Instruction
Copy verbatim the lines of the data below that begin with the line containing "What do you see at coordinates (273, 536)" and end with the line containing "This screenshot has height=392, width=697.", including both of those lines.

[Begin Recorded information]

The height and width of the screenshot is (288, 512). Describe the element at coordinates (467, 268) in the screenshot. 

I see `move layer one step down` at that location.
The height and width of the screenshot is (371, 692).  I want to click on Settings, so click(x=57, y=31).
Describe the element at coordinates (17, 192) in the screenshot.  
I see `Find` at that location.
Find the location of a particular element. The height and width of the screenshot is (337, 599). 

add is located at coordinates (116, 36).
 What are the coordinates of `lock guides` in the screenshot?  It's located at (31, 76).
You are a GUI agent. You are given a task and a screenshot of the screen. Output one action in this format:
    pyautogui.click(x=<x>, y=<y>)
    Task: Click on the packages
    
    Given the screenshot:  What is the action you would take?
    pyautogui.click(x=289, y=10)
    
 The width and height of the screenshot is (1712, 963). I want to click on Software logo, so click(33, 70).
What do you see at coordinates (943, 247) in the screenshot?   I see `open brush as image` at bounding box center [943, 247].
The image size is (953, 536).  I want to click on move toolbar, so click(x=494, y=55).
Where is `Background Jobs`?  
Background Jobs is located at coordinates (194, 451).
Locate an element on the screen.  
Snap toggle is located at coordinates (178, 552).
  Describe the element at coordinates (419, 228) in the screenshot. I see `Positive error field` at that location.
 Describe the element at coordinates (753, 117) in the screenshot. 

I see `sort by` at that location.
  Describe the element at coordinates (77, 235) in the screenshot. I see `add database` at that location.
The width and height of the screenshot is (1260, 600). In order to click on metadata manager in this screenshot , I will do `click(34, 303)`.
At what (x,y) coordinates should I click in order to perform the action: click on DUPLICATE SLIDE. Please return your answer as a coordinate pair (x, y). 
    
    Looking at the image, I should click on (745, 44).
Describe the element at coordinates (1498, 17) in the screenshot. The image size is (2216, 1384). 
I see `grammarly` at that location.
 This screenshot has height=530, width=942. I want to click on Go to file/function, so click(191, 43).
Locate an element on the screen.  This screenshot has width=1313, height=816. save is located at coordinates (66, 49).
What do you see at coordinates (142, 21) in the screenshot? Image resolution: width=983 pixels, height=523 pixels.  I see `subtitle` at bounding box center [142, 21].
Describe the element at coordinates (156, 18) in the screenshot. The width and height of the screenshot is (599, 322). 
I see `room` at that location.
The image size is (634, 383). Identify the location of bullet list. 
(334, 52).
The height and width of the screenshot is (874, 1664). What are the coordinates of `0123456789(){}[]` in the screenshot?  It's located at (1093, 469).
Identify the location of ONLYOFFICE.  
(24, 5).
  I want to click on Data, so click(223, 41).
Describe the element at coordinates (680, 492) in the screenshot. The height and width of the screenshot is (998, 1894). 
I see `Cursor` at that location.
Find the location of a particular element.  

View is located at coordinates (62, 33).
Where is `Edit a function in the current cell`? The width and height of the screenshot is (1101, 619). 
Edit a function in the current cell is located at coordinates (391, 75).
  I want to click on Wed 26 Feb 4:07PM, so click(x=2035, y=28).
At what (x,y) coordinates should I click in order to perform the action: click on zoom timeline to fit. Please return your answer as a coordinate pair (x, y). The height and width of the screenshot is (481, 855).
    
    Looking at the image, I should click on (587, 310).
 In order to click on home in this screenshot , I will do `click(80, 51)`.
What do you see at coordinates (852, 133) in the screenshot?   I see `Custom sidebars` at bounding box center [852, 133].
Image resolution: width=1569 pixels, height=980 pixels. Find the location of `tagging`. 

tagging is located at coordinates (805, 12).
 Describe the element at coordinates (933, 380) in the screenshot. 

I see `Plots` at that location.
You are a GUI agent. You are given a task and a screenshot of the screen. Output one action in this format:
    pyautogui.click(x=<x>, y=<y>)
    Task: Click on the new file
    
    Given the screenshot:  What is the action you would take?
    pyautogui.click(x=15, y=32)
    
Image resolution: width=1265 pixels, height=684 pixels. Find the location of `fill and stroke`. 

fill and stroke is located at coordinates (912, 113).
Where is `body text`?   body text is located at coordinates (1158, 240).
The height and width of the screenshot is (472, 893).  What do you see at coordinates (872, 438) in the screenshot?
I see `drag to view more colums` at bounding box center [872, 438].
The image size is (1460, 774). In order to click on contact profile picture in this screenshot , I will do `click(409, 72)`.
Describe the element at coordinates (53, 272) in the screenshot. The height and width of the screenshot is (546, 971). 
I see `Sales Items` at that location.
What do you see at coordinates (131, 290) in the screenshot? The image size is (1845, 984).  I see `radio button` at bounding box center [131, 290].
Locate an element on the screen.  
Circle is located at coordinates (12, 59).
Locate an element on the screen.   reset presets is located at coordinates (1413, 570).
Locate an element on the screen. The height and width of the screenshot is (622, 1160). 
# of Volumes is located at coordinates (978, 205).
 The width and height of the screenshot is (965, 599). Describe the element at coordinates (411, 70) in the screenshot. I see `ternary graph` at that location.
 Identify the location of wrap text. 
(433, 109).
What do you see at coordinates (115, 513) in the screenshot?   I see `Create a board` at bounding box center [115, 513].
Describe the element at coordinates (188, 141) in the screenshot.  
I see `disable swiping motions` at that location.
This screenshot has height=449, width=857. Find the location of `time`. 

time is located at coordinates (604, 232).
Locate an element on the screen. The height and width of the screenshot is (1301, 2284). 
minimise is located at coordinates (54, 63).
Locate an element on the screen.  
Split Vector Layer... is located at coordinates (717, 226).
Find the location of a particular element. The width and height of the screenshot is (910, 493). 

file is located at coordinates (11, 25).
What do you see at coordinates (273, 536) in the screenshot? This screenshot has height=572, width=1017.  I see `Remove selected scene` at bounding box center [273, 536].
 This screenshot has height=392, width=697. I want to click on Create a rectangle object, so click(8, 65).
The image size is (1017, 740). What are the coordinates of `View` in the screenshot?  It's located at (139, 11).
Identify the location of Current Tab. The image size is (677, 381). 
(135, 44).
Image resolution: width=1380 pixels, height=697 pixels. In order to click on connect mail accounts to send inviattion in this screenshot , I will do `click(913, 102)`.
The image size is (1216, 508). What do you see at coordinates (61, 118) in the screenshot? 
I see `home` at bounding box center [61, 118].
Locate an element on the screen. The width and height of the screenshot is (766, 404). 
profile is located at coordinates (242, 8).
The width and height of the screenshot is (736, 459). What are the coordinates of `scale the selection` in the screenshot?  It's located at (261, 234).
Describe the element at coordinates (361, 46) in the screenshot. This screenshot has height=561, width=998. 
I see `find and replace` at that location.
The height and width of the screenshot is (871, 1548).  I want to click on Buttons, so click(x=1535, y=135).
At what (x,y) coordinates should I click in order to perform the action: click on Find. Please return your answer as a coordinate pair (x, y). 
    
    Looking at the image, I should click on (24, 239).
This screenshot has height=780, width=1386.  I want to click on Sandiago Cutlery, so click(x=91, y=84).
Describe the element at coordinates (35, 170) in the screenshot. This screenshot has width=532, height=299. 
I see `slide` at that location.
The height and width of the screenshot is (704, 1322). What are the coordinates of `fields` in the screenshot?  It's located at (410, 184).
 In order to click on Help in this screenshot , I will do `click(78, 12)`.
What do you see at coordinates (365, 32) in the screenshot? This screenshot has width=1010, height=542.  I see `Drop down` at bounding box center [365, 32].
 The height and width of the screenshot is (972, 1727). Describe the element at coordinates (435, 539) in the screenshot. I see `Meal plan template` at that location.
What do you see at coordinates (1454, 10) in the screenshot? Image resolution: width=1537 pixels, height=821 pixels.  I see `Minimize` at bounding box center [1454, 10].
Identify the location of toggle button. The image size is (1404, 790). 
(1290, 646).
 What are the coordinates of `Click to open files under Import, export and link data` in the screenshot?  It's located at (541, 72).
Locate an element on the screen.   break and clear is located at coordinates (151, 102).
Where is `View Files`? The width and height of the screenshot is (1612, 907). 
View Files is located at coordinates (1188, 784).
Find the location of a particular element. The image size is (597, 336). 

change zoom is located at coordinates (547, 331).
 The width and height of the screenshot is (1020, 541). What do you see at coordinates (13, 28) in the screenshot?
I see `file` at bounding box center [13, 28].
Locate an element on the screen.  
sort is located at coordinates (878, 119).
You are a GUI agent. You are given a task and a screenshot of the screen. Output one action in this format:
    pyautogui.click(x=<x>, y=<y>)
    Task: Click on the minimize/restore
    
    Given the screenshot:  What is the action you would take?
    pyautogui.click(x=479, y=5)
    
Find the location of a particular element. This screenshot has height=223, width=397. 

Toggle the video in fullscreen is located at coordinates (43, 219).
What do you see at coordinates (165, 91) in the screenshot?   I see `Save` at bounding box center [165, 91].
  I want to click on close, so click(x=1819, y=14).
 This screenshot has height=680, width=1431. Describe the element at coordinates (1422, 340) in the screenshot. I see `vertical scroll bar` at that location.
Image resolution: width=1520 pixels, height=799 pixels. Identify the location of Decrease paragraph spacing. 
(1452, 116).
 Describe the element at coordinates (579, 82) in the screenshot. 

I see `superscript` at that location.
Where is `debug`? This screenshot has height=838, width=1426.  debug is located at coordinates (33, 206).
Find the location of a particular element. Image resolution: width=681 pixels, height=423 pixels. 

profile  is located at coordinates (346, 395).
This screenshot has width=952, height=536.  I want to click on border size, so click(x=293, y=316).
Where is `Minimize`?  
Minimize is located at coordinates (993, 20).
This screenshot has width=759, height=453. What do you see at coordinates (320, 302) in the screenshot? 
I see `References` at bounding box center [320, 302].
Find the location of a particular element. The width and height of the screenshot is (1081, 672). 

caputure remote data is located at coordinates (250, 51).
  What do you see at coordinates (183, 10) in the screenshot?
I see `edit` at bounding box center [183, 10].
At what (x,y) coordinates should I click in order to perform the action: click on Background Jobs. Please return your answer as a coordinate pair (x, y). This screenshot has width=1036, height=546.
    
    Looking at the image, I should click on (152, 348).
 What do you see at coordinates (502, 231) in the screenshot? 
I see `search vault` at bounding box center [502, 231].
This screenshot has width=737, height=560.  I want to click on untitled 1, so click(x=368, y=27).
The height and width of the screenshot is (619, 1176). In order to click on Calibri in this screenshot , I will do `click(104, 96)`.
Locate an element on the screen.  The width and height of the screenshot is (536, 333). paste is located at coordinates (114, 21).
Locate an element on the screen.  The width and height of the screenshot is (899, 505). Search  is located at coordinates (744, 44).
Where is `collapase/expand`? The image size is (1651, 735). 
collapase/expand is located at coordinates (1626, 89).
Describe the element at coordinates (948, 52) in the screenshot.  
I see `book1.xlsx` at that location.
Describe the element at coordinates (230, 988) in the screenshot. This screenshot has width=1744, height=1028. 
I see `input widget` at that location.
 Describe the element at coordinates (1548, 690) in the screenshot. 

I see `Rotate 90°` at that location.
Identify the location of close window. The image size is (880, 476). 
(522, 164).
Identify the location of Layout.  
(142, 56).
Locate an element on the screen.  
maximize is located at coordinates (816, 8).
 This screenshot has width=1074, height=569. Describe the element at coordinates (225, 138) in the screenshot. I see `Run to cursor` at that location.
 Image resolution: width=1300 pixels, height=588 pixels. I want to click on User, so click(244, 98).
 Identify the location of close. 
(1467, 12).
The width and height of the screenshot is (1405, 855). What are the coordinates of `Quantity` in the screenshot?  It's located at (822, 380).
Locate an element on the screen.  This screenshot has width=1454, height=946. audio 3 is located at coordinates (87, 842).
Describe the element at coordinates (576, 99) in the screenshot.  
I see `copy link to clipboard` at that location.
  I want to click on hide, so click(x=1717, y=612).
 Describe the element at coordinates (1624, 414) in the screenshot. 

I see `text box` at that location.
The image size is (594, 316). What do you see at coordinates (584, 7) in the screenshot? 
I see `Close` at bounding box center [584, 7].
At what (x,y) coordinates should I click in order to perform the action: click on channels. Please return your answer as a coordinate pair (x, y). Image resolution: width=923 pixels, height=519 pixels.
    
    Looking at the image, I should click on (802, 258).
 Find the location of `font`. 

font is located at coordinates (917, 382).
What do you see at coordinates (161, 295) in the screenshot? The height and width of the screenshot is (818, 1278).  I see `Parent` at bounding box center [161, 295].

[End Recorded information]

Written response
What do you see at coordinates (273, 536) in the screenshot? This screenshot has height=572, width=1017.  I see `Remove selected scene` at bounding box center [273, 536].
 This screenshot has height=392, width=697. I want to click on Create a rectangle object, so click(8, 65).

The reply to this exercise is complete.